Bart Ehrman's textbooks are certainly helpful in regards to providing historical background and context to the books of the Bible, but the moment he starts talking about God and Christ, his information falls flat because he (almost intentionally) doesn't provide every approach (such as the one David Taylor provided).

So, you're saying that the only reason that Jesus said these words was in order to fulfill the psalm, but that these words didn't actually apply to His condition at all?

That they were just a rote recessitation of the Messianic psalm?

Vhayes
May 2nd 2009, 06:25 PM
The purpose of giving his life on the cross after fulfilling all the God asked him to do and completing all that was required for the redemption of mankind.

Aka - this was my destiny, for this purpose was I spared (reserved/kept), for such a purpose have you kept me!

A cry to victory versus a cry of defeat. He most certainly knew that God would raise him from the dead in 3 days and 3 nights.
Hi Julian - sorry it's taken so long for me to get back to you.

i still do not understand what you are saying here. Below is what you posted originally:

(http://bibleforums.org/showthread.php?p=2055950#post2055950)http://bibleforums.org/images/buttons/viewpost.gif (http://bibleforums.org/showthread.php?p=2055950#post2055950) The Aramaic scriptures have that verse as "Eli Eli, Lemana Shabbachtani" "My God My God, for this was I spared."
I still don't see what he was spared from - in order to fulfill His earthly mission. His life? What am I "missing"?

Thanks -
V

Julian
May 2nd 2009, 06:33 PM
Hi Julian - sorry it's taken so long for me to get back to you.

i still do not understand what you are saying here. Below is what you posted originally:

I still don't see what he was spared [U]from - in order to fulfill His earthly mission. His life? What am I "missing"?

Thanks -
VYou aren't reading what I posted. I didn't say he was spared 'from' as you put it.

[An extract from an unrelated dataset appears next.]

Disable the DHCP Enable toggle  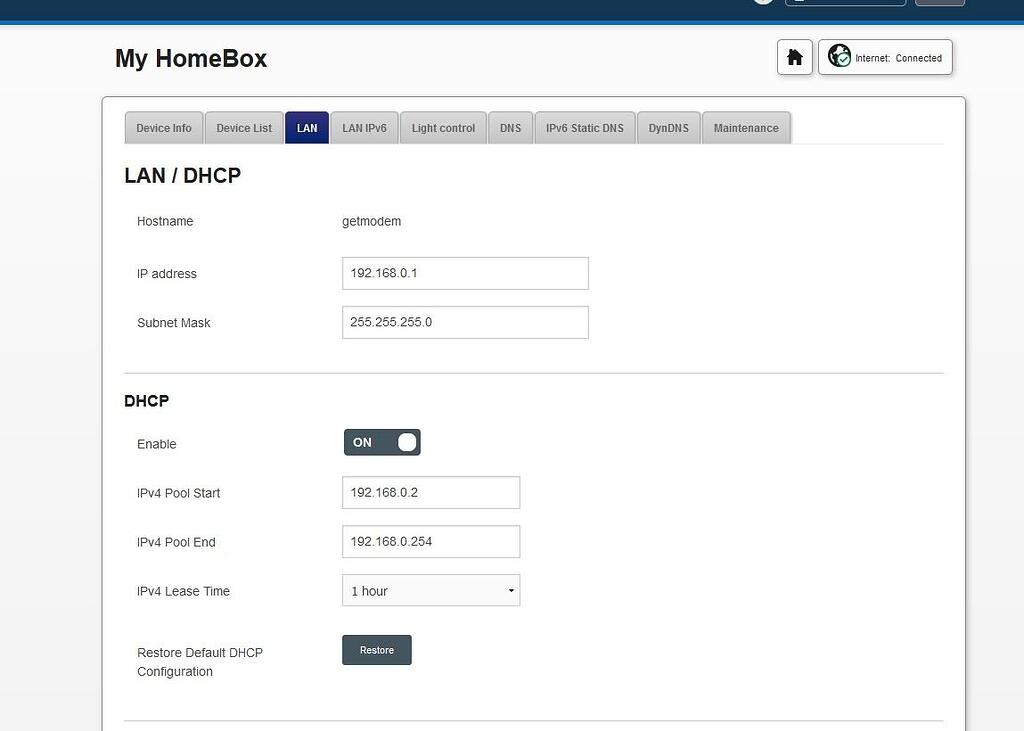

Read it again without adding 'from' and you'll see. He had a purpose for why he was spared.

Vhayes
May 2nd 2009, 06:41 PM
You aren't reading what I posted. I didn't say he was spared 'from' as you put it. Read it again without adding 'from' and you'll see. He had a purpose for why he was spared.
It still makes no sense to me, Julian. Spared MEANS to be kept from something.

If I spare my child from a scolding i have kept him from getting a scolding. If a criminals life is spared, it means he is kept from execution. If I have a spare pair of shoes, it means I keep them from current use and wear for use at a later date.

Intrinsically, spared means kept FROM something.

So I still don't understand...
V

Julian
May 2nd 2009, 08:18 PM
It still makes no sense to me, Julian. Spared MEANS to be kept from something.

If I spare my child from a scolding i have kept him from getting a scolding. If a criminals life is spared, it means he is kept from execution. If I have a spare pair of shoes, it means I keep them from current use and wear for use at a later date.

Intrinsically, spared means kept FROM something.

So I still don't understand...
V
You don't have to keep adding in 'from'. It can mean preserved, reserved, kept. Think of it that way.